Los pobres han sido una inspiración para el cine desde sus primeros pasos. Recordemos la adolescente que encarnaba Lillian Gish en Lirios rotos de Griffith (1919). En aquellos años, la pobreza era un recurso ideal para armar un melodrama, provocando tristeza y lágrimas en el espectador. Fue el Chaplin de los años 30 (Luces de la ciudad, Tiempos modernos…) quien hizo del pobre un elogio de la dignidad humana y de la sencillez de corazón. Las lágrimas se convirtieron en sonrisas y, sobre todo, la tristeza se transformó en una honda ternura. En 1951 Vittorio de Sica llevó a los pobres a lo más alto —literalmente— en esa obra maestra de la lírica cinematográfica que fue Milagro en Milán. Sigue un largo etcétera de películas que han afrontado la cuestión desde diversas perspectivas: sociales, políticas, reivindicativas, poéticas… Ahora volvemos a Milán, 70 años después de la obra de De Sica, y ahí siguen las personas sin hogar, que han pasado de ocupar las periferias milanesas a dormir en cajeros de banco y pasadizos del centro de la ciudad.
La película comienza con un prólogo impagable en el que un mendigo recita una versión sin techo del Cántico de las criaturas de san Francisco. A partir de ahí, la cámara nos va a llevar por las calles de Milán, donde vamos a encontrarnos con otro pueblo, otra raza invisible, anónima. Destaca una pareja: Anibal, un hombre descreído, de mal talante, marcado por un pasado que le supura, y Lilli, una mujer herida en su maternidad, y que está en el borde del desequilibrio mental.
Una noche encuentran un bebé en un contenedor. Enseguida ella se encariña, quiere cuidarlo y lo lleva a vivir a un almacén abandonado junto a otros muchos homeless, en el barrio de Bicocca, cerca de la estación Greco-Pirelli. Pero descubren un hecho sobrenatural: no todo el mundo ve al bebé. Los autosuficientes no son capaces de ver al niño.

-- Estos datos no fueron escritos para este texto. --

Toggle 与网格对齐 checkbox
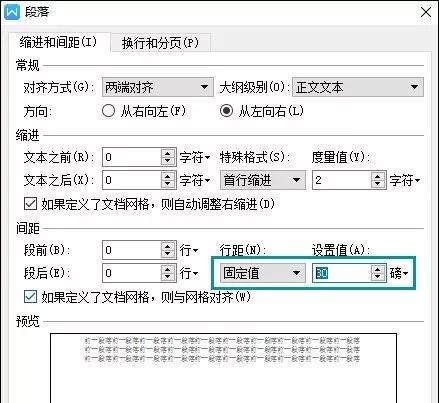This screenshot has width=439, height=403. click(30, 296)
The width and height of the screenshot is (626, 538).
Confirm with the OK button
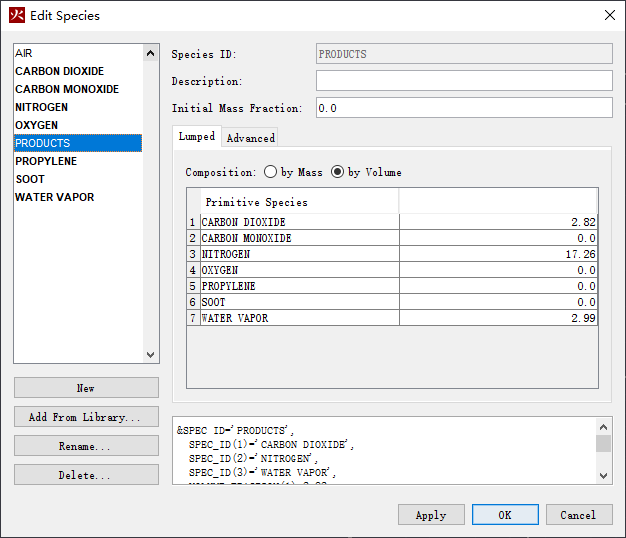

Pan del cielo tiene la virtud de poner sobre la mesa una de las cuestiones más queridas por el Papa Francisco: el pobre como alguien al que mirar y del que aprender en un mundo satisfecho y narcisista. Pero, por otra parte, el guion de Franco Dipietro –que se inspira en una historia de Sergio Rodríguez– no acaba de explotar suficientemente la metáfora, que queda algo abstracta y ambigua en su propuesta. Es decir, ¿qué hay más allá de poder ver o no ver al niño?, ¿quién es el niño?, ¿cuál es realmente su misión? Todo queda demasiado abierto y muy confuso para un espectador no educado en una sensibilidad religiosa. La película deja claro que el niño no entiende de religiones, que «es para todos», y de hecho le ve un musulmán, pero no un sacerdote católico. Sí le ven un franciscano y una religiosa que es claramente un guiño a la madre Teresa de Calcuta. Pero a pesar de lo excesivamente abierto del filme, la propuesta es valiosa e interesante, y su director, Giovanni Bedeschi, entronca en esta su ópera prima con el cine de su paisana Alice Rohrwacher (Lázaro feliz, 2018).